By 'proving' that the market wishes their debt and equity, Timmy says they will be permitted to pay back their TARP funds, and be released from scrutiny on their bonuses.

While the volumes stay thin and the Fed's wallet remains fat, this rally make continue. Or at least an optimistic trading range.

As a side note, I made the first borscht of the summer season yesterday with very nice beets from a local source. Slowly roasted the beef and beef bones, onions, and celery to carmelize in a foil pan on a grill outside, and then cooked it up with the already cleaned and boiled beets, beef stock, seasoning, a little sugar and vinegar in a big pot for a couple hours. We then allowed it to chill overnight. It was a thin clear broth but a deep purple, and loaded with diced pieces of beef and beets, with a few very small round redskin potatoes.

With a dollop of sour cream and chopped sweet onion, DELICIOUS! and refreshing.

By far the best, and a delightful distraction from this wretched market.

01 May 2009

US Equity Rally in Context From the Start of the Bear Market


So far the rally appears to be 9/10ths short covering and momentum speculation.

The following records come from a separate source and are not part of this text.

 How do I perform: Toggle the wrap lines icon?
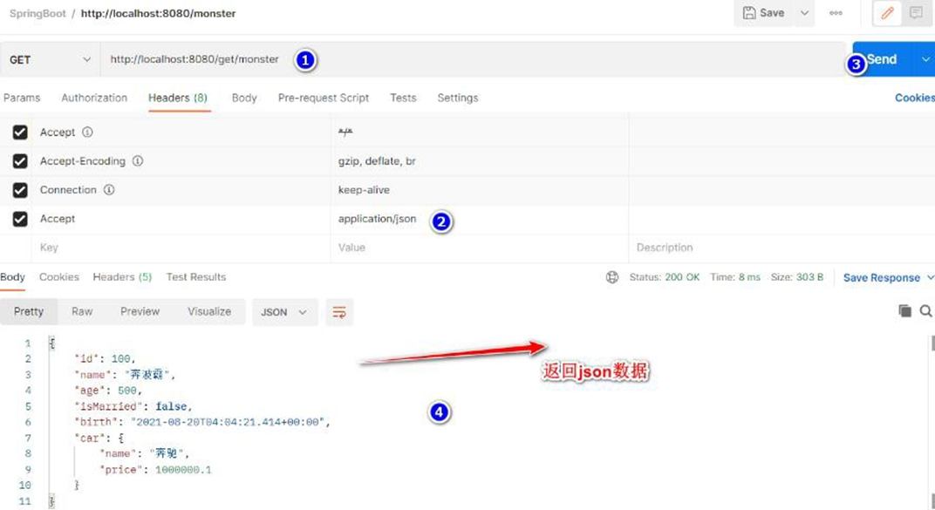339,312

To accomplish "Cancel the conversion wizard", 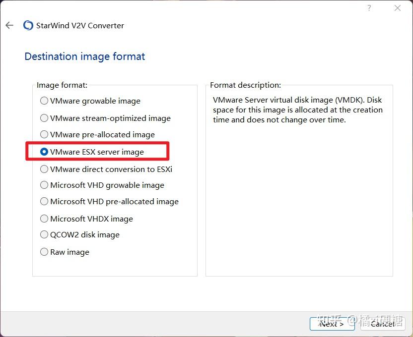I will pos(382,324).
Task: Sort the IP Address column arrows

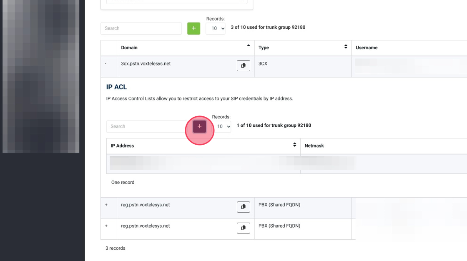Action: [x=295, y=145]
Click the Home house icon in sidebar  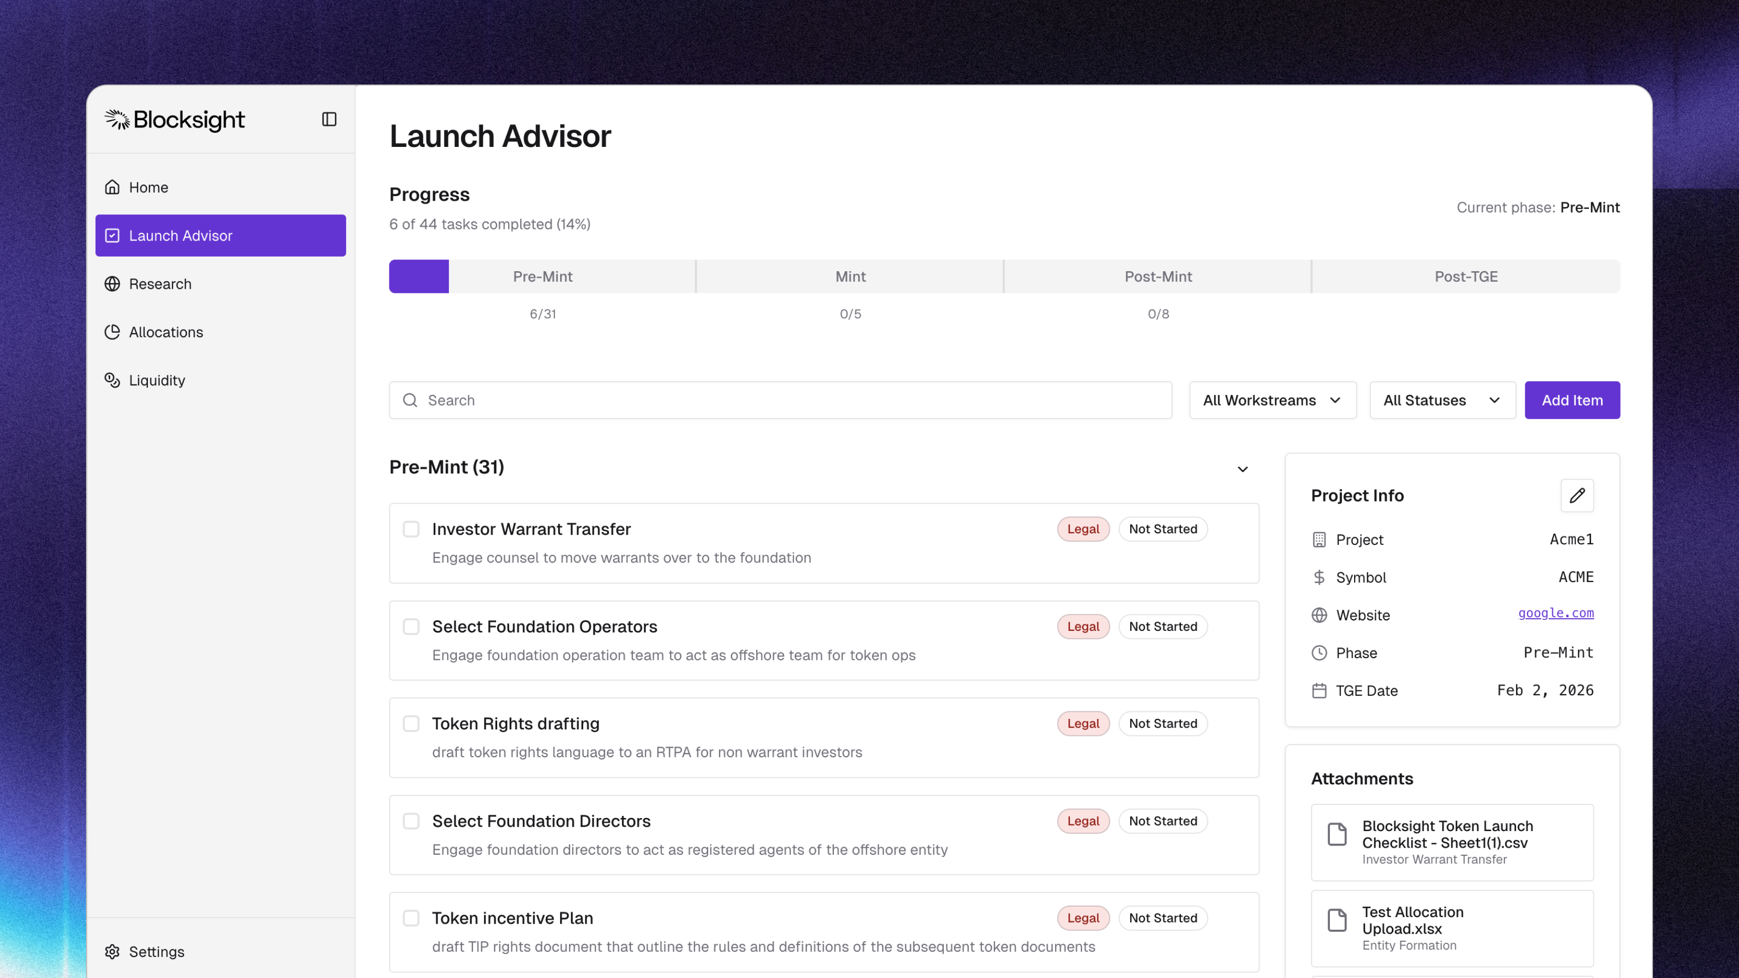click(112, 187)
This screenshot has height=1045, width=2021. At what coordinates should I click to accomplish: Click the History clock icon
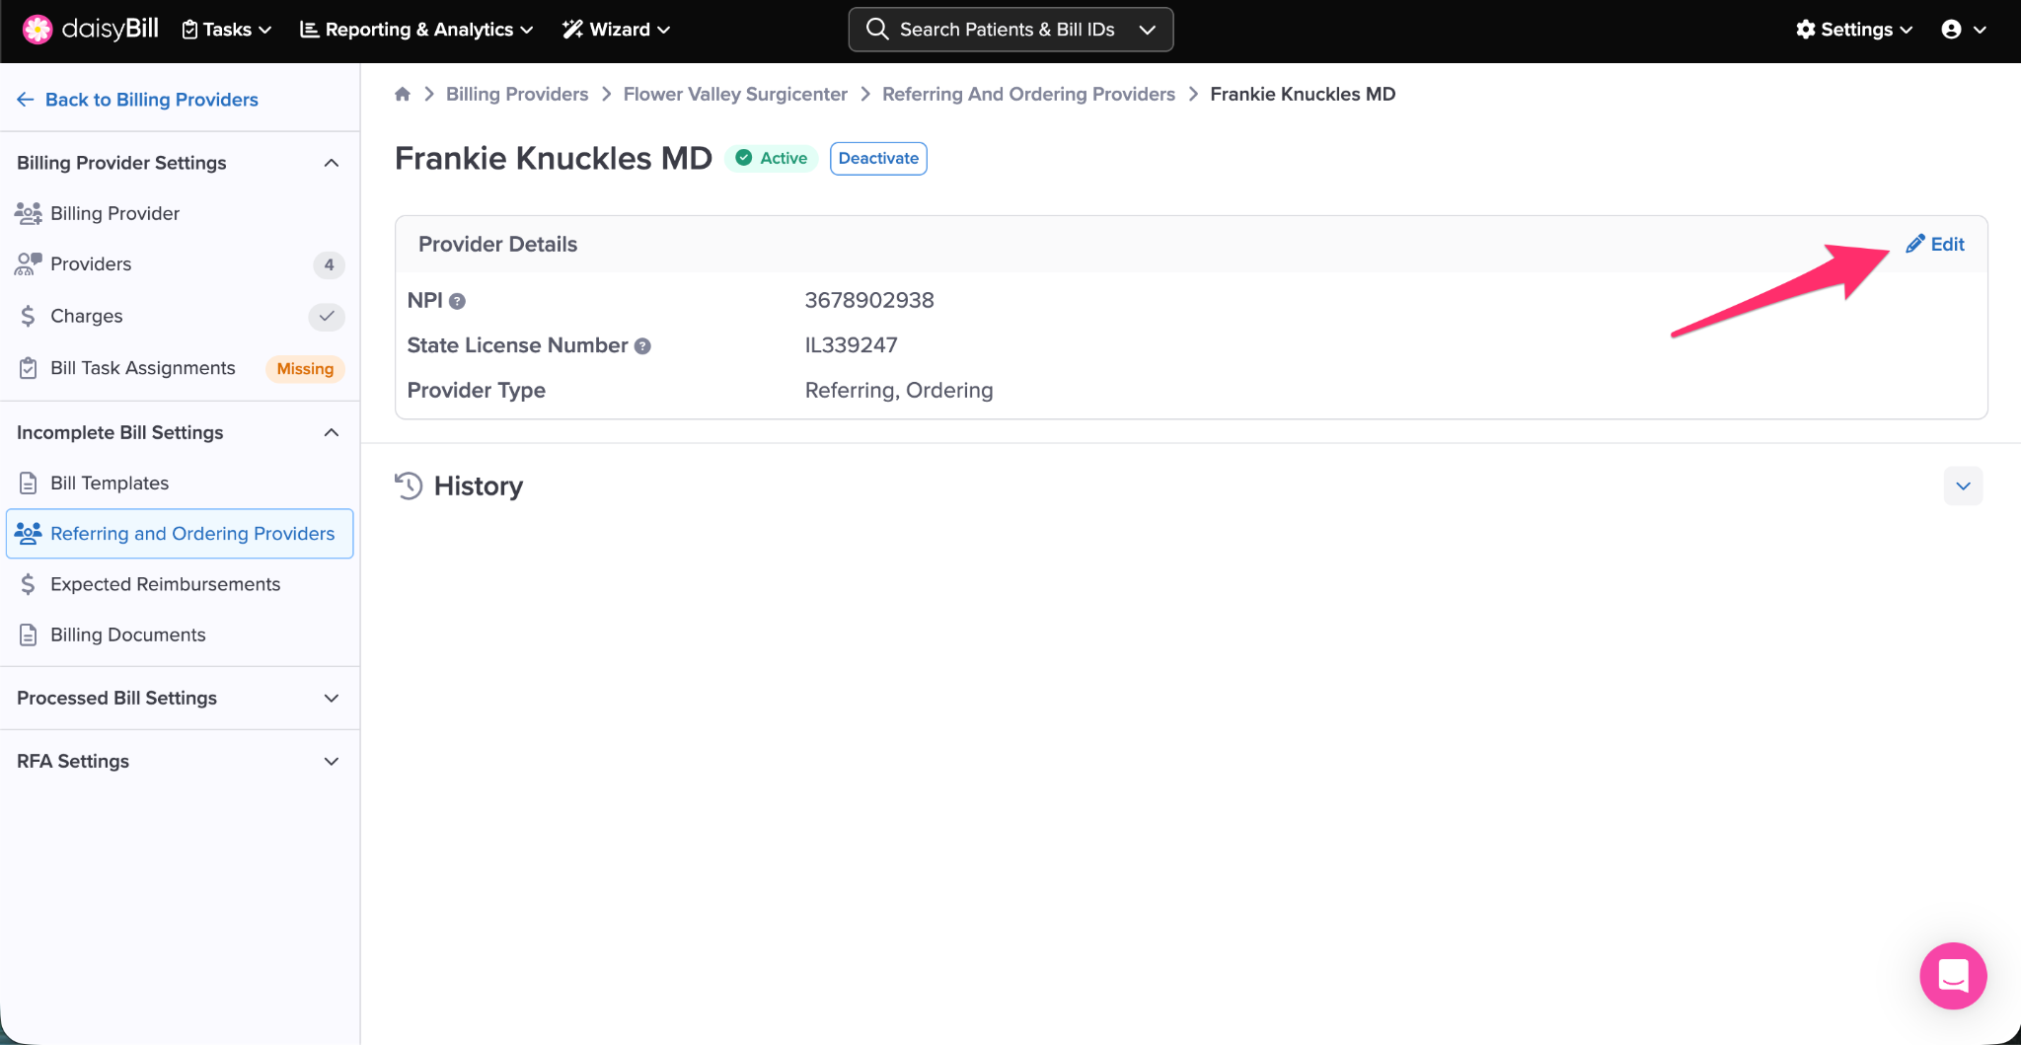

In order to proceed further and break through some formidable overhead resistance real buying by insitutions and individuals must appear and the volume adjusted cash flows must turn more positive.

In other words, so far a typically impressive bear market rally that may be getting overextended without a serious revaluation of the ecoomic outlook. Next week's Jobs Report may help in that assessment.

The insiders and hedge funds still holding equities would greatly enjoy the stock piggies (institutions, 401k's and private investors) coming back into the markets so they can continue to unload their increasingly worthless assets.



Here is the big picture. It is 'possible' that this is not a bear market which we are experiencing.

However, there is a dramatic spread between 'possible' and 'probable' that even our mighty Fed and Treasury cannot easily diminish with their printing presses.




09 April 2009

The Character of this "New Bull Market"


The paid for opinion pundits are touting a new bull market on the Bloomberg today.

Is this a bottom? Well perhaps, but until we see some positive change in the economic indicators that are not paper exercises in thinly veiled accounting fraud we choose to remain in cash and precious metals, while trading the ins and outs on a daily basis, trying to stay out of the way of the antics of the Wall Street wisenheimers.

So far this feels like a distribution rally before a retest of the lows. It is the timing of things that is the challenge, and the ability to spot a genuine change in character in the long market trend.

This is probably not the place for any investors to enter the markets, since the risk is still so historically high, although a little lower by recent standards.

Time will tell. The Fed fooled us in 2004 with their willingness to intentionally create a housing bubble to avoid the near term consequences. Perhaps Treasury and the Fed will cast caution to the wind and do it again, setting us up for a larger, more destructive collapse on the next group's watch.

But the character of this 'bull market' strikes us as the same as that of those who are our financial and political leaders: shallow, false, short-sighted, manipulated by dark forces, self-serving, a pleasant appearance over an underlying rot, and a in sum a terrible disappointment and lapse of the discovery and disclosure of things as they are.